PLAY RECAP *********************************************************************
  mymachine               : ok=6    changed=6    unreachable=0    failed=1    skipped=0    rescued=0    ignored=0
DESIRED RESULT

in my opinion and as per idempotency, the module should be robust and clever enough to recreate the container

shk3bq4d avatar Nov 12 '22 15:11 shk3bq4d

here is my personal workaround for possible readers and in case this bug report isn't accepted or fixed. Thank you everyone for their amazing work!

- name: try / catch
  block:
  - name: creates container
    docker_container: &myargs
      name: container2
      image: busybox
      command: tail -f /dev/null
      links:
        - container1:container1
  rescue:
  - name: re creates container with restart=yes
    docker_container:
      <<: *myargs
      restart: yes

shk3bq4d avatar Nov 12 '22 15:11 shk3bq4d

I'm not sure there is anything we can really do (without doing some random black magic that will likely break other users), since this restriction comes from the Docker daemon.

felixfontein avatar Nov 12 '22 16:11 felixfontein

One possibility is to query the state of the linked containers and detect that they no longer exists?

It sure seams a bit heavy, but wouldn't that do the trick?

shk3bq4d avatar Nov 12 '22 16:11 shk3bq4d

But... why should the module do that? It will generally slow the module down for all users if it needs to query every single container that's mentioned in some option. And what should it do if that's the case, except failing with another error message?
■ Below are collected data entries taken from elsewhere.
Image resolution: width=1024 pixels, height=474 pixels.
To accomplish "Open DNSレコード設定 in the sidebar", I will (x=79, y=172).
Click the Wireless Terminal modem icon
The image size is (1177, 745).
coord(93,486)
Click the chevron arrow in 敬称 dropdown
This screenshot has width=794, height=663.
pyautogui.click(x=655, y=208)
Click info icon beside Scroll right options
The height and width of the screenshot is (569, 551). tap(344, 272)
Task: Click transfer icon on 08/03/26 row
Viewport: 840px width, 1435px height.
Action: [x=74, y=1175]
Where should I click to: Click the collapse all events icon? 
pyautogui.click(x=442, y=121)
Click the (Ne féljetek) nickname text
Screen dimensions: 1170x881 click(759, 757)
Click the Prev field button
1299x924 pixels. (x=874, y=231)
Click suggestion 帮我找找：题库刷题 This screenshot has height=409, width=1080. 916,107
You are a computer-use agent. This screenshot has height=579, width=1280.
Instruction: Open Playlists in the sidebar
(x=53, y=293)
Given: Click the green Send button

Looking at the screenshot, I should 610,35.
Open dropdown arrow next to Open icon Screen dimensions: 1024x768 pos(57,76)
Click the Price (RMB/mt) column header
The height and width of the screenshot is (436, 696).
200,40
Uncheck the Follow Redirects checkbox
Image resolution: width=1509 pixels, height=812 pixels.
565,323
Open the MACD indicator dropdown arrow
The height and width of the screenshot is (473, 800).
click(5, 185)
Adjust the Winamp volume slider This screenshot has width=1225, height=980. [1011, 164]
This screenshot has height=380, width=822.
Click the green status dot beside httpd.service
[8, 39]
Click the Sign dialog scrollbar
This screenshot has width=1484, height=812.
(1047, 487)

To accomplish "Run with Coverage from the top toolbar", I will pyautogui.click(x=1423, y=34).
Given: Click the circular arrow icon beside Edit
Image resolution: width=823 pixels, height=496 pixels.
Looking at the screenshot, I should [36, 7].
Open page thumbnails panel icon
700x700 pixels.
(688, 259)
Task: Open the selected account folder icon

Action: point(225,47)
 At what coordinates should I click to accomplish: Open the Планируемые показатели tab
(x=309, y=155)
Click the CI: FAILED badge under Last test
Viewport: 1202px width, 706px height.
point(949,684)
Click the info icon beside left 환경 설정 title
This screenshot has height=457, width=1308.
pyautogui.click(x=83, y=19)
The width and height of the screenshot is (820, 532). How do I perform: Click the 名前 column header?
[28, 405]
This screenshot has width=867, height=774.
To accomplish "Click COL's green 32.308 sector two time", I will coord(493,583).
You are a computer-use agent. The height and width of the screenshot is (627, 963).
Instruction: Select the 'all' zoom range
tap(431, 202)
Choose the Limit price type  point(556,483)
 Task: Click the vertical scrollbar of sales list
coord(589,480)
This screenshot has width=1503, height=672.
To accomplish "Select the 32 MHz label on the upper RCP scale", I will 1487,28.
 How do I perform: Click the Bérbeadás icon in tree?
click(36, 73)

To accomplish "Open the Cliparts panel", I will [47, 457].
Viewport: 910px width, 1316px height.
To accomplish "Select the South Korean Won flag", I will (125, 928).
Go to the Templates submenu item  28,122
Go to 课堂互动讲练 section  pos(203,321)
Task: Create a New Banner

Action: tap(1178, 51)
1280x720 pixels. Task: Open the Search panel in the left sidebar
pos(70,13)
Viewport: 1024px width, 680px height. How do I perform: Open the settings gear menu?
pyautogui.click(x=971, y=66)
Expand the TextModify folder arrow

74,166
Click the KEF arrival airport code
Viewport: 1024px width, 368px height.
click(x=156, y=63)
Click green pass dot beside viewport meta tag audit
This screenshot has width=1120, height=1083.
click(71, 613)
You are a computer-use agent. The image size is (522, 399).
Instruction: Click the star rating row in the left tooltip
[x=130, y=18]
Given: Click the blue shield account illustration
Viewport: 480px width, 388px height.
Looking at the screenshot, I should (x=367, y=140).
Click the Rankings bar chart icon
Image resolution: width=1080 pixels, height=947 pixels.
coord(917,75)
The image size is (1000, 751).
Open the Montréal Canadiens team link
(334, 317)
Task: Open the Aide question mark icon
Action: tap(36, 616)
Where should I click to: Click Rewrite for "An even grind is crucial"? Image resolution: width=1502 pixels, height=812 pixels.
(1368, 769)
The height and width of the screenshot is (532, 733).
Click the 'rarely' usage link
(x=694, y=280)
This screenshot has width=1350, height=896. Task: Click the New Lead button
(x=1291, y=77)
felixfontein avatar Nov 12 '22 16:11 felixfontein

But... why should the module do that?

I will definitively trust your judgement on this one, but am still trying my luck to share my opinion and that would be: because it is within the implied contract of the module.

The declarative intended state is "run this docker container with this name and with those parameters". The fact that there is a past existing container with the same name and similar, yet "corrupted" linked containers parameters should, I believe, not be a concern to the module user as (in my scenario) an updated valid reference for the linked container does exist on thy system.

If performance is the concern, then the specific error returned by the docker daemon could be caught and the module recall itself with recreate: yes option, in the same way that the workaround from my first comment does (albeit it does not check what the error was). This would also limit the complexity of the fix by using the it's better to ask forgiveness than permission philosophy rather than having the module work too much.

And what should it do if that's the case, except failing with another error message?

In the scenario that I presented in the bug report, there's a possible non-failing outcome. I created it based on a "real life" deployment that failed for me and that I had hoped the module would fix natively.

I do agree that not every use case can be successfully solved, but my intention is to help by showing possible course of improvement of the module that would benefit users that would be trapped in this, I agree, very specific scenario.

shk3bq4d avatar Nov 12 '22 16:11 shk3bq4d